Malware-laced extensions on the open source Open VSX marketplace have targeted macOS developers, exposing how trusted community-driven platforms can be weaponised at scale against modern software supply chains.
The Open VSX marketplace, a widely used open-source extension repository serving millions of developers, has been compromised with malicious extensions designed to steal cryptocurrency, credentials, and sensitive system data. The attack marks a significant supply-chain breach within the open-source ecosystem.
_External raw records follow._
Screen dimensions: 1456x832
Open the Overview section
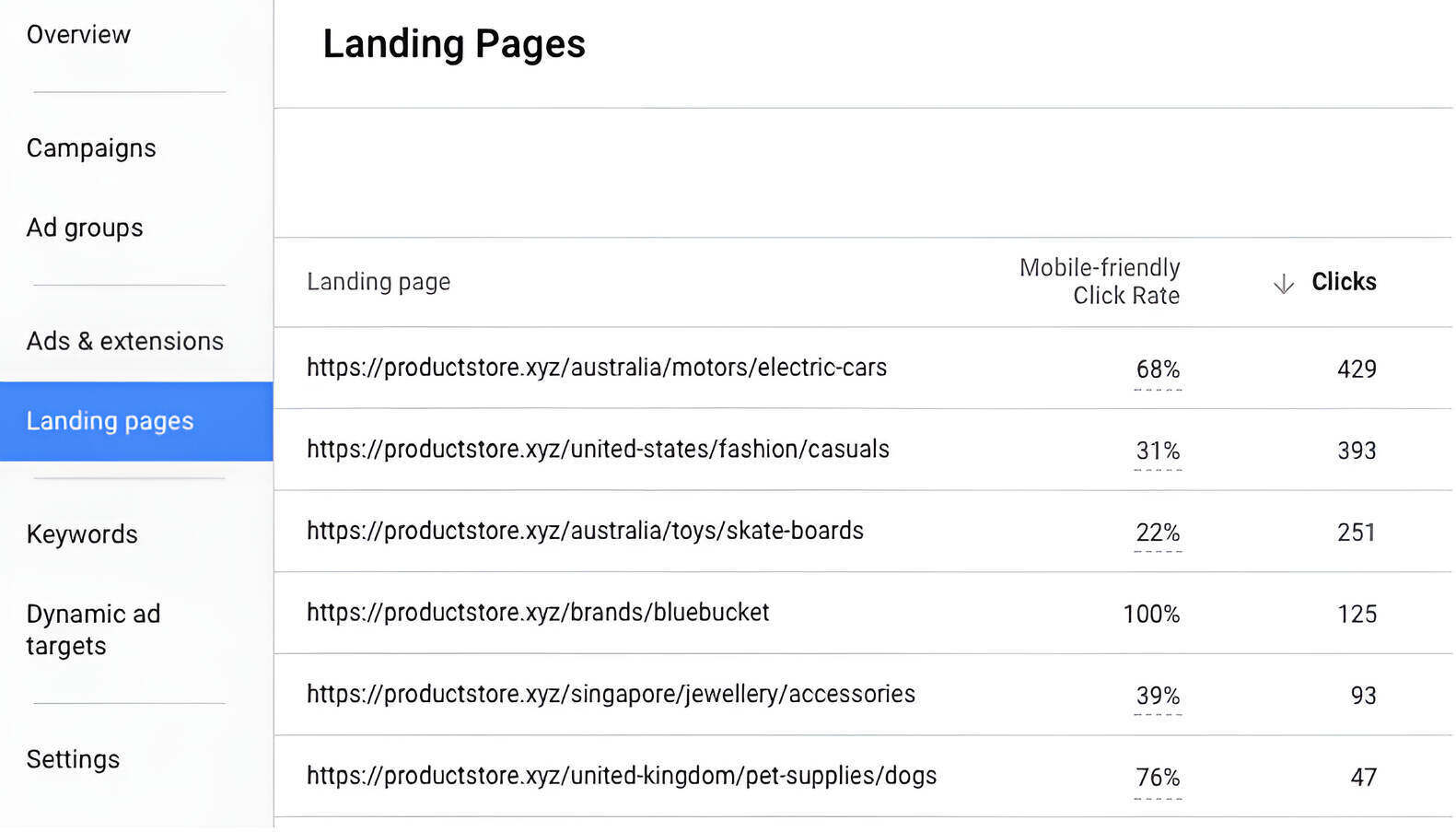pyautogui.click(x=78, y=34)
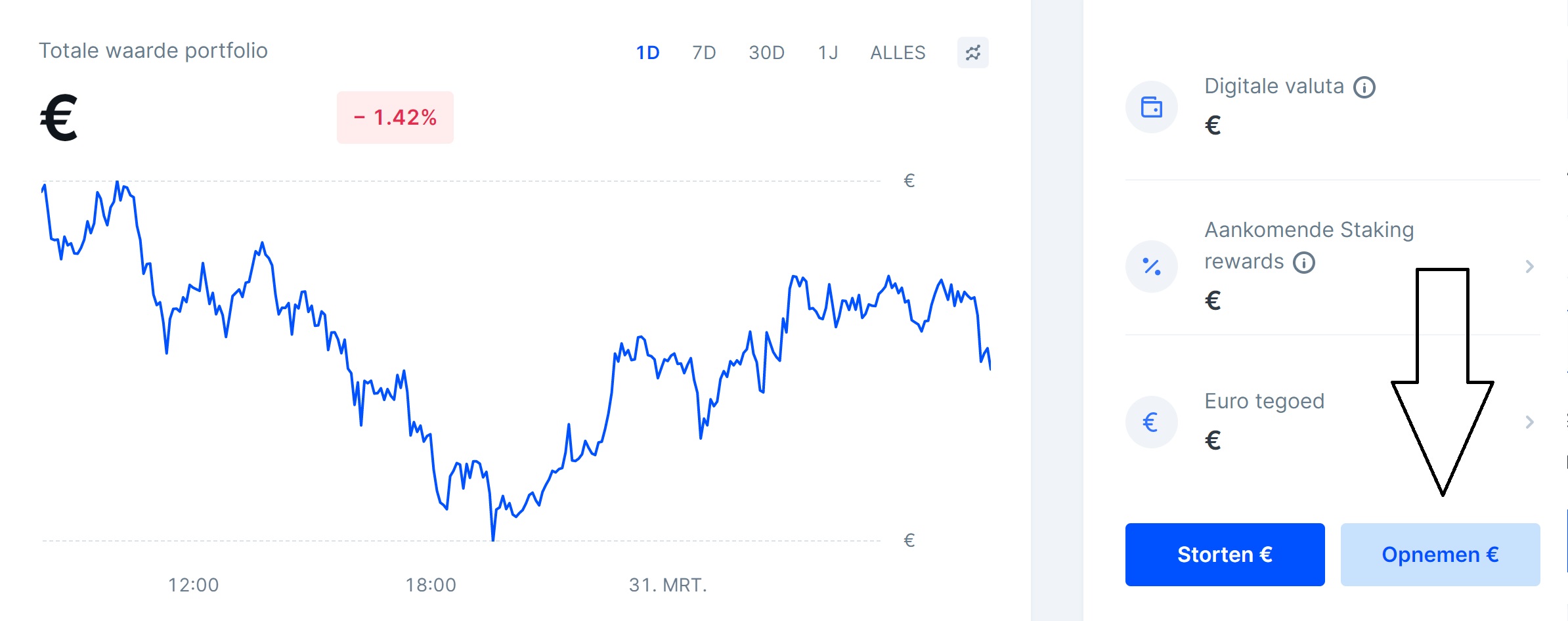The height and width of the screenshot is (621, 1568).
Task: Click the percent icon beside Staking rewards
Action: tap(1152, 266)
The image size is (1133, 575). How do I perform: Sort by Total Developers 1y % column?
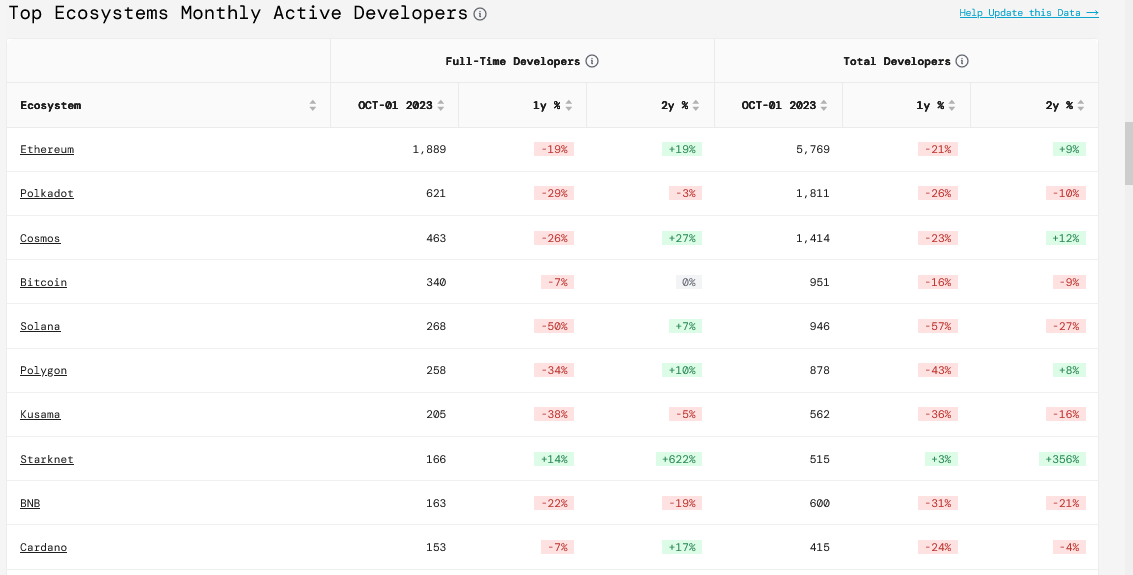pyautogui.click(x=953, y=105)
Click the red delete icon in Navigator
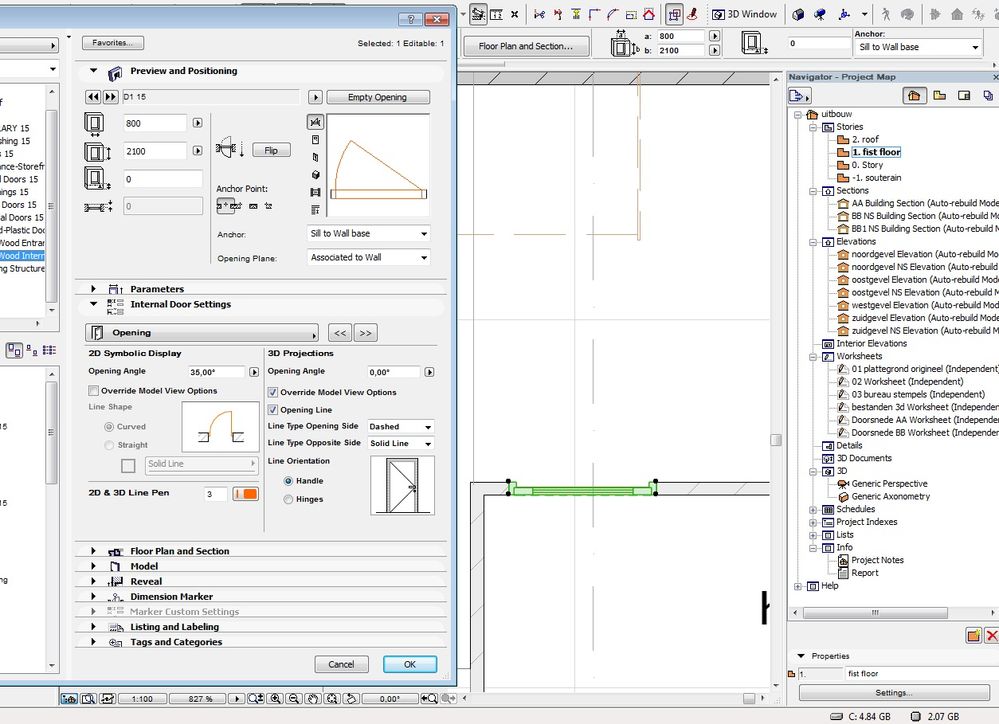The image size is (999, 724). pyautogui.click(x=991, y=635)
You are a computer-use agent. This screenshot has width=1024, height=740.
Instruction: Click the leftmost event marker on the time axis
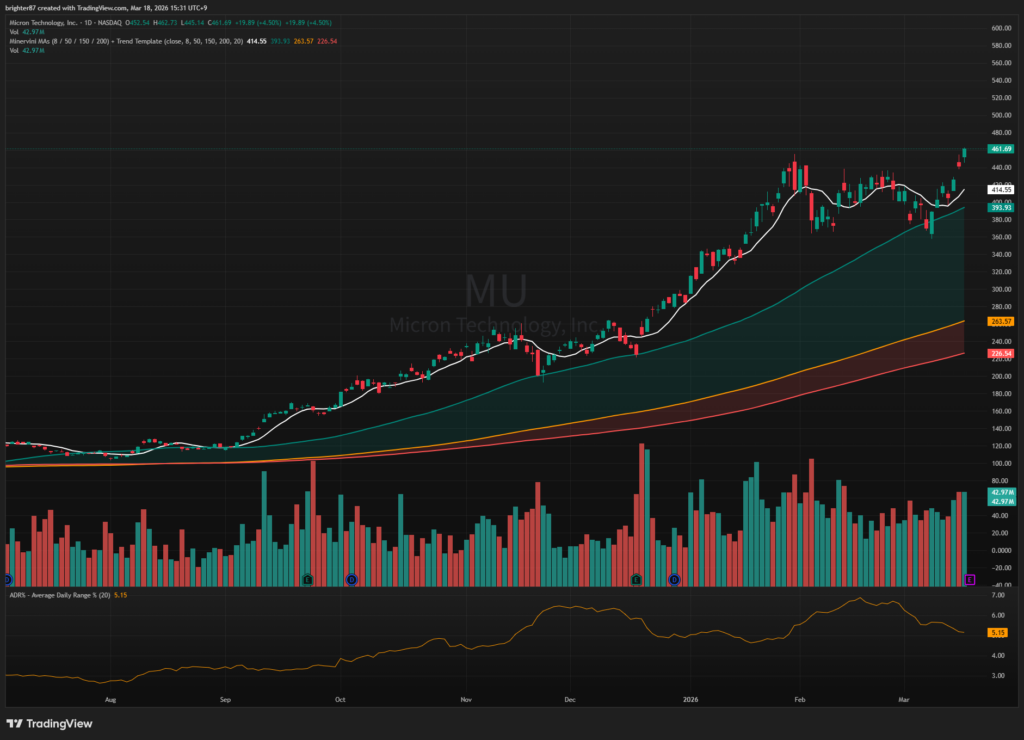coord(7,579)
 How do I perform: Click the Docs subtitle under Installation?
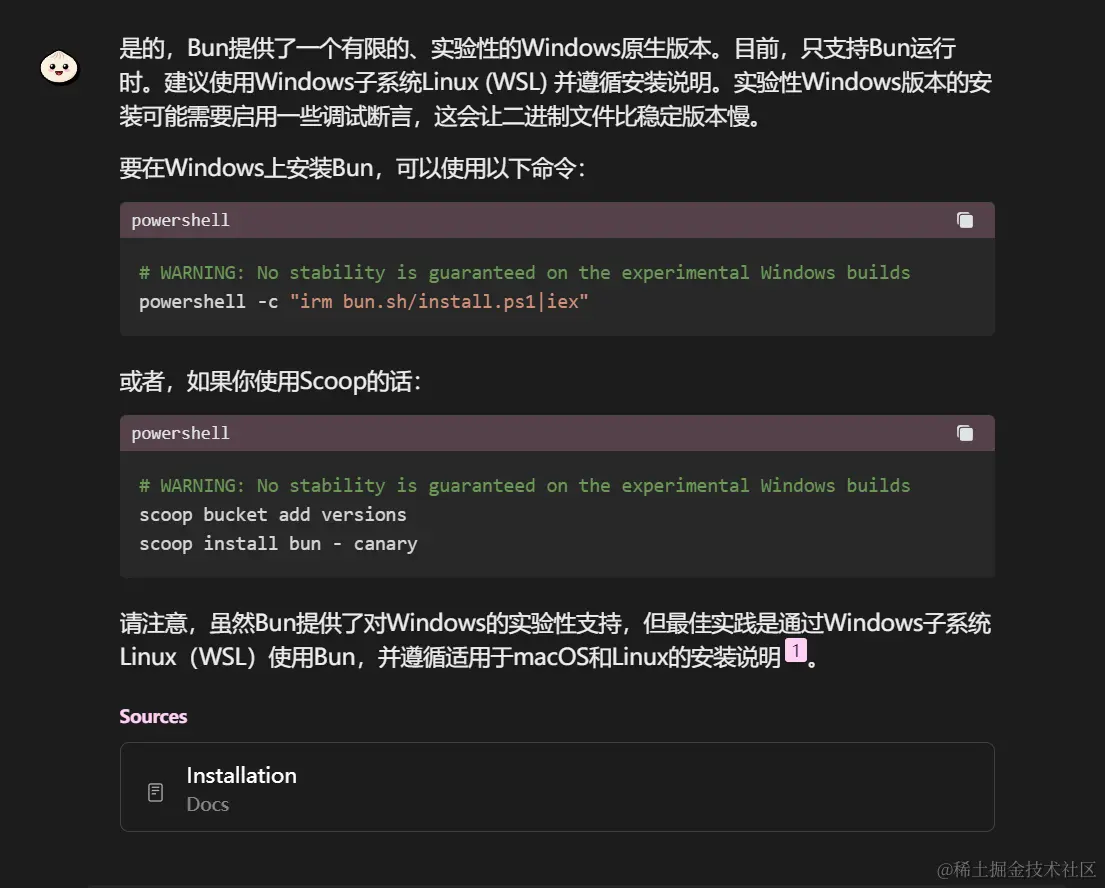coord(207,804)
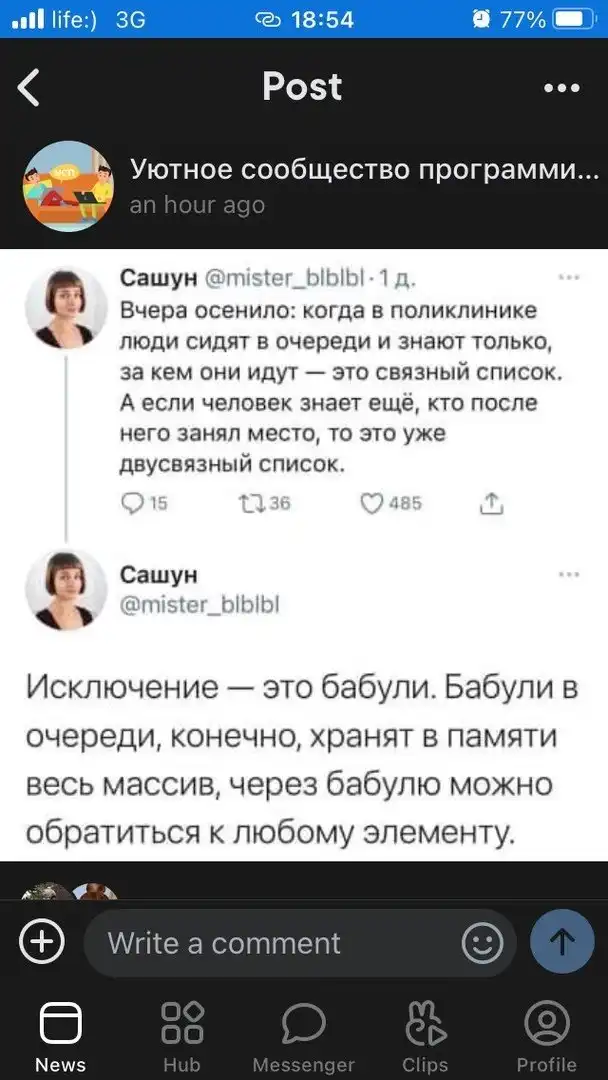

The latest campaign specifically targets macOS developers, signalling a shift from earlier Windows-focused activity. The malware, a self-replicating worm known as GlassWorm, is now in its fourth wave and has been active for approximately two and a half months.
Threat actors distributed the malicious extensions directly through Open VSX, which supports Visual Studio Code and forked editors such as Cursor. Researchers identified three malicious extensions that collectively amassed over 50,000 downloads before being removed. One extension masqueraded as “Prettier Pro,” presenting itself as a customisable code formatting tool, while others posed as productivity-enhancing utilities.
“The GlassWorm actor isn’t just persistent – they’re evolving. And now they’re coming for your Mac,” Koi Security researchers said.
Once installed, the malware delays execution by 15 minutes to evade sandbox detection and uses AES-256-CBC encryption to conceal its payload within JavaScript files. Unlike earlier Windows variants, the macOS version abandons Unicode tricks and Rust binaries.
“The attacker is fishing where the fish are. Developers use Macs. Especially in crypto, web3, and startup environments – exactly the victims GlassWorm wants to compromise,” researchers noted.
GlassWorm uses the Solana blockchain for command-and-control, replacing hardware wallet applications and targeting more than 50 crypto wallets and browser extensions. It steals GitHub and NPM tokens, SSH keys, Keychain passwords, VPN configurations, and browser data.
“All other malicious functionality (credential theft, keychain access, data exfiltration, persistence) remains fully operational,” researchers warned.